Copy the material from the line containing "Given: Focus the first row's 할인율 input" through the line containing "Looking at the", swapping "Viewport" for "Display" and changing nothing else.
===== Supplied data =====
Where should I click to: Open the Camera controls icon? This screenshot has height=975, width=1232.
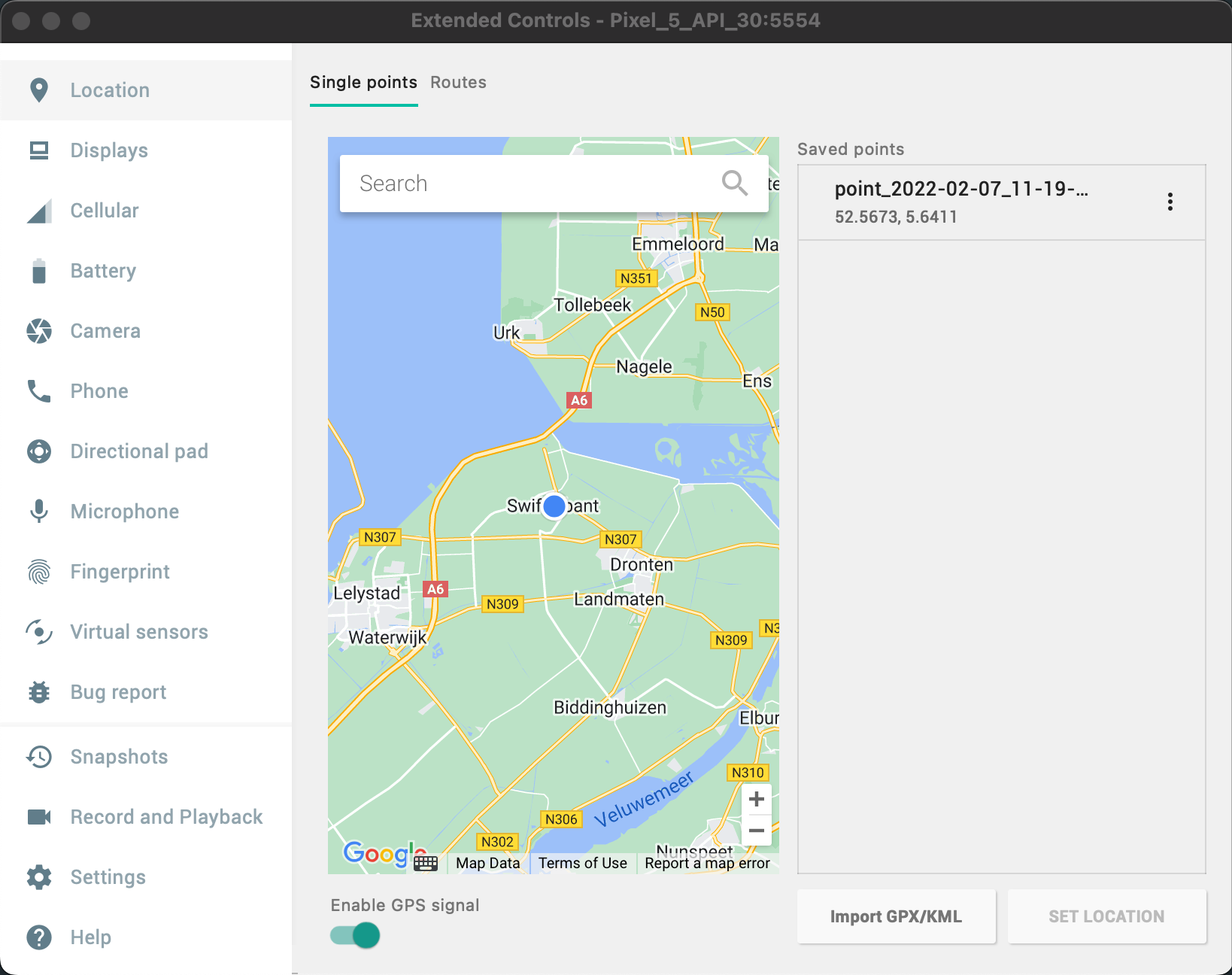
=====
===== Supplied data =====
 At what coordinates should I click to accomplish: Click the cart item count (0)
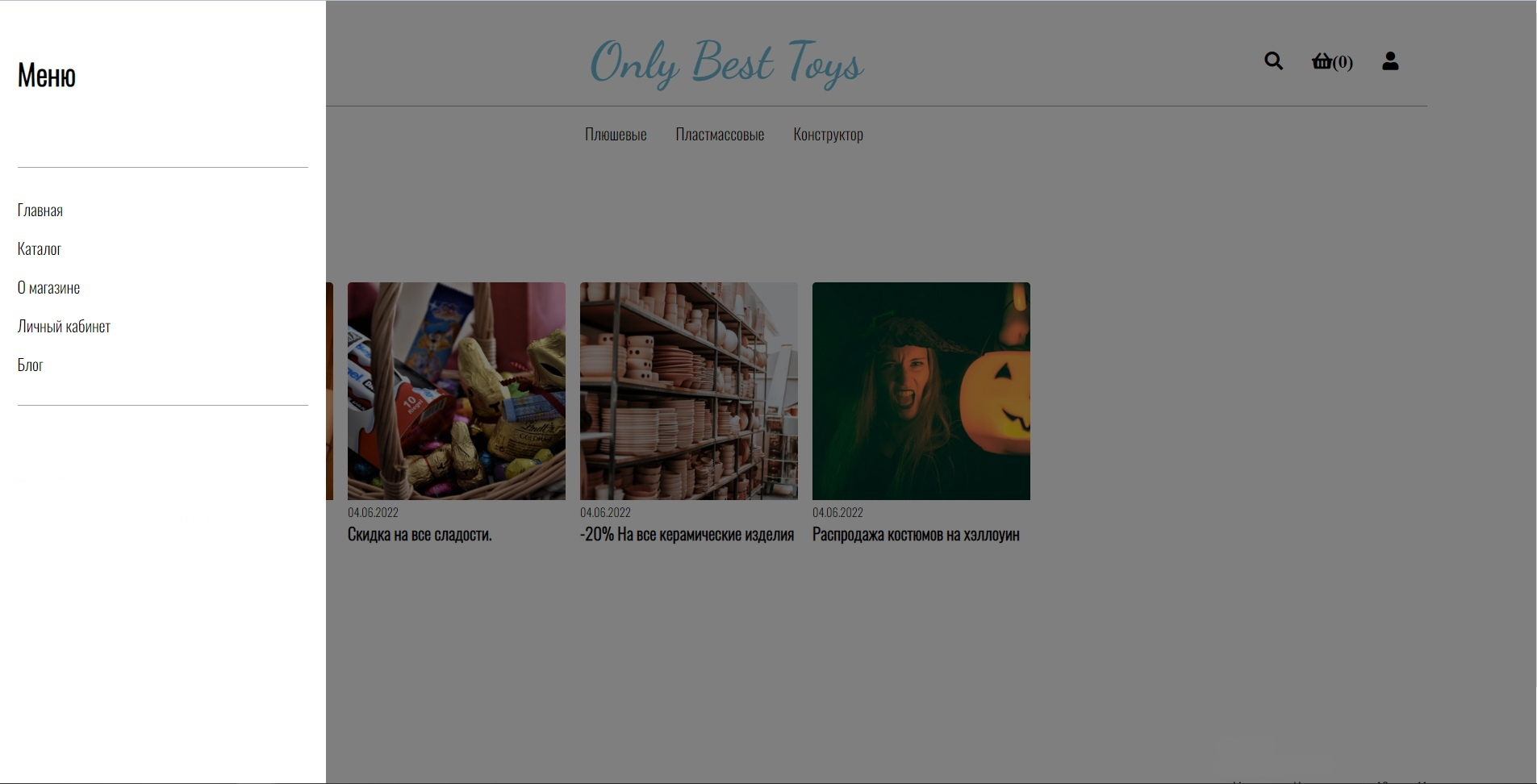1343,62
=====
===== Supplied data =====
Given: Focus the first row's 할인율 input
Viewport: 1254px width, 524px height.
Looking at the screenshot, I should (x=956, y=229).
=====
Answer to this task:
Given: Focus the first row's 할인율 input
Display: 1254px width, 524px height.
Looking at the screenshot, I should (x=956, y=229).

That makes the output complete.